考え事をしていると背後から物音が聞こえた。そこに目をやってみると少しはなれた所で熊がこちらの動きを伺っていた。体は大きく立ち上がれば二メートルは超えそうだ。
「おおぉおぉ!」
短距離走を全力で走ったように心臓がばくばくと脈打つ。かなり焦ったが相手を威嚇しないようゆっくりと身構えた。
(さて、どうしたものか……って悠長に考えている余裕は無ねーよ!)
「フーッ」
深く息を吐き出す。気が動転した状態で現状をどう切り抜けるか。
(冷静になれー! 冷静になるんだ!)
まともに戦えば俺はミジンコ同然だ。ひとつでも行動を間違えれば死につながるので、必死に念じて考える。某RPGゲームなら霜降り肉をあげれば仲間にできるかも知れないが、肉は持ち合わせて無い。肉があるとすれば自分自身でそれは死を意味している。

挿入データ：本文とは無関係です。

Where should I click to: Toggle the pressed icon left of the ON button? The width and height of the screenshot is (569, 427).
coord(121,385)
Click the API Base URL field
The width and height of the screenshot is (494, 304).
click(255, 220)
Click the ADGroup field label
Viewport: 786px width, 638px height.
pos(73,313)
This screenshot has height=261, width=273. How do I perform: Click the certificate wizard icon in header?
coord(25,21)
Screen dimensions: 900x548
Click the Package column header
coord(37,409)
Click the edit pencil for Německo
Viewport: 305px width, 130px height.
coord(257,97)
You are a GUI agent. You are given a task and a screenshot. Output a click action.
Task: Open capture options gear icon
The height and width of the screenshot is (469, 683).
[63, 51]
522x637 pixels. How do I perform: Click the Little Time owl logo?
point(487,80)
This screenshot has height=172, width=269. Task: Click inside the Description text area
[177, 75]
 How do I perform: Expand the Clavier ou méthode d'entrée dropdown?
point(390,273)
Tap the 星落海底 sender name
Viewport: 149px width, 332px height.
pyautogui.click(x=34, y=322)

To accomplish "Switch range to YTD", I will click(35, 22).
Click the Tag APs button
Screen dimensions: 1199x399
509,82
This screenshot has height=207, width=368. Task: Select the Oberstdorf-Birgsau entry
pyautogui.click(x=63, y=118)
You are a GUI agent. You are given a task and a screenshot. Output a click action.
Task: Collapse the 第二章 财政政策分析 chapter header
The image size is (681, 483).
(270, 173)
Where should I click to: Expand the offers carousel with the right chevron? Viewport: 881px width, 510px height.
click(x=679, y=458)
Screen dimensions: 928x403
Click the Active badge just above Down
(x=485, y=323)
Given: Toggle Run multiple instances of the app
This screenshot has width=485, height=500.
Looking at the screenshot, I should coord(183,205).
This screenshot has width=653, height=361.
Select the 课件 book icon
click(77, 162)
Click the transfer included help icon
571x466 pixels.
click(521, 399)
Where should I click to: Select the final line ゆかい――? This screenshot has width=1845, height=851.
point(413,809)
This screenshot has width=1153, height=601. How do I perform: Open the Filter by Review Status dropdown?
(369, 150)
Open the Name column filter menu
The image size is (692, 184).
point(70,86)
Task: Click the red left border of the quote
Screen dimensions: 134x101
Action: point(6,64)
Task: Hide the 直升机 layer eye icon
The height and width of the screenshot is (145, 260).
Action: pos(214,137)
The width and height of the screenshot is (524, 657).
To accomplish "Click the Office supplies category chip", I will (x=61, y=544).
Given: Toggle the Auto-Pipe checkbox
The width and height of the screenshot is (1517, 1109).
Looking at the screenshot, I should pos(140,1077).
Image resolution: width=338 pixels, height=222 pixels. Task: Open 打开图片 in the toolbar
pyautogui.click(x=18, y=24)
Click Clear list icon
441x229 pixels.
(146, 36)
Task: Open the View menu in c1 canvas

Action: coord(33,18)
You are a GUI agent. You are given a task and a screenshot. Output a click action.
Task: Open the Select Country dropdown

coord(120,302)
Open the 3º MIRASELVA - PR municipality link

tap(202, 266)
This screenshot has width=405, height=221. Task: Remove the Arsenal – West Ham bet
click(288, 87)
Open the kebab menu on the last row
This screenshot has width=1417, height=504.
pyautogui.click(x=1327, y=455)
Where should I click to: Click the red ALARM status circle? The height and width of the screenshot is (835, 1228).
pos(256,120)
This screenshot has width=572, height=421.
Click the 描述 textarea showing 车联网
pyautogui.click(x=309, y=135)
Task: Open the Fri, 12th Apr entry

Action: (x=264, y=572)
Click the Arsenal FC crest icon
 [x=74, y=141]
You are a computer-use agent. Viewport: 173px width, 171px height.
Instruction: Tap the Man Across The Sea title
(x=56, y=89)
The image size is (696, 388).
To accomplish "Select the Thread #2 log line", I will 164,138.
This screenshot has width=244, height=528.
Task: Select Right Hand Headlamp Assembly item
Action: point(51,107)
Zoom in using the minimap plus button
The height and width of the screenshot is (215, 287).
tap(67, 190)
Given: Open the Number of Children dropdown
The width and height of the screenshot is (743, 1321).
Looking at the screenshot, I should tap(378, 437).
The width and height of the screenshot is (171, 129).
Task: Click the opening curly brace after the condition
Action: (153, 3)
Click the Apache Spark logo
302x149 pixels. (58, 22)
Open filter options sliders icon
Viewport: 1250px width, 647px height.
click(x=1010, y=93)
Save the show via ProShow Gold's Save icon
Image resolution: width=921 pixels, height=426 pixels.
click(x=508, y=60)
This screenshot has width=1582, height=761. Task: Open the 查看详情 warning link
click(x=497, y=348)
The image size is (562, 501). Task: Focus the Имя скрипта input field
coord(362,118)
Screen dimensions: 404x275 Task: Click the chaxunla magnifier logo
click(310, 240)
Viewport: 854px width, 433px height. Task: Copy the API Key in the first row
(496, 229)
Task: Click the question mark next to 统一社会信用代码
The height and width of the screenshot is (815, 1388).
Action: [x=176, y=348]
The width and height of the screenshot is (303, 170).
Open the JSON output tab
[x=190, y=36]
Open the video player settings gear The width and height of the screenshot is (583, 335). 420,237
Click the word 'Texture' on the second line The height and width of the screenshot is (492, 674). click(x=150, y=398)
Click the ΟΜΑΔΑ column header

(対処法を少し思い出した。素早く背後を取り裸絞をすればいいと聞いたことがある!)
(――よし、ネタだろうし実際にそんな事は不可能だ。やめておこう)
そんな事を考えていると足元に『よさげな木の枝』が落ちていたのでゆっくりと拾う。とはいってもただ持ちやすい普通の木の枝で、特に現状を打破しうる物ではないが素手で戦うよりは幾分かマシだろう。見事なへっぴり腰で木の枝を構える。
「グルル……」
声で威嚇してされているようだ。相手もこちらを警戒しているのか睨み合いが続く。
俺としては逃げの一手。ゆっくりと相手を見たまま後ずさり距離を取る。このまま立ち去ることができればいいんだが……。
ガサッ。
そう思った瞬間に後ろからも物音が聞こえた。
挟まれている? もう一匹背後に居たのか? そう考えた時に寝る前の事を鮮明に思い出した。
『残念。それは悪手だったな。挟みこまれてる時点で試合終了なんだよ』
自分の言った言葉がブーメランになり帰ってきた。
「ここまでか……」
「あれ? ひょっとしてお困りですか?」
もうダメだと思い後ろを振り向いた先に可憐な少女がそこにいた。